**GIVEN RECORDS**
═══
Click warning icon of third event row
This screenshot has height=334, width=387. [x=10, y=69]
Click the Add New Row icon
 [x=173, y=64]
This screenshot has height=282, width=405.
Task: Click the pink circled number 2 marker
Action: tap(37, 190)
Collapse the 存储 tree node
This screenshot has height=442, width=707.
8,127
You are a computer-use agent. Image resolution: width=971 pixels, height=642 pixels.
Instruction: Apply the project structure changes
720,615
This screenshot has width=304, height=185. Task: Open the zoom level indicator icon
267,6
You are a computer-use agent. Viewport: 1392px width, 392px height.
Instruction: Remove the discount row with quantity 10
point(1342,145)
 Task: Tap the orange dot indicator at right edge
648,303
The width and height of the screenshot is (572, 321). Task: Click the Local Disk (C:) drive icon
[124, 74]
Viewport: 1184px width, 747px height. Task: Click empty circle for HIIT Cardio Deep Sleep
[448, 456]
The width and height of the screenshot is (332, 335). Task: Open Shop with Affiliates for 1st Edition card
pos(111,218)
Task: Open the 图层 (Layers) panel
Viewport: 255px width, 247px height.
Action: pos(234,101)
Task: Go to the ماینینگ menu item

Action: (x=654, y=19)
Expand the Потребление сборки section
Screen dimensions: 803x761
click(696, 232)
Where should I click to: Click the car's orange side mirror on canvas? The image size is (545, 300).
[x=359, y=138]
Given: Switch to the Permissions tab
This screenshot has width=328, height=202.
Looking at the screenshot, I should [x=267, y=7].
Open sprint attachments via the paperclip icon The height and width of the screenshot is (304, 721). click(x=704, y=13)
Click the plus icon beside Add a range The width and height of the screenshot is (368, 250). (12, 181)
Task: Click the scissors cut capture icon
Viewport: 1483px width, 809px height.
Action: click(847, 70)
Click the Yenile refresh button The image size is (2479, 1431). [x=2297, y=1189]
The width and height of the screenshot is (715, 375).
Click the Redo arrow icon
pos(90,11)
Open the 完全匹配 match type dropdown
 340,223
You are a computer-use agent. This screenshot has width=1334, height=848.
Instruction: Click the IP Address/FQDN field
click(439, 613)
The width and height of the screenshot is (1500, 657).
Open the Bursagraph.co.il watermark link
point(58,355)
═══
Find the word "computer" in the entries above, then copy each line that holds it.

You are a computer-use agent. Image resolution: width=971 pixels, height=642 pixels.
You are a computer-use agent. Viewport: 1392px width, 392px height.
You are a computer-use agent. This screenshot has width=1334, height=848.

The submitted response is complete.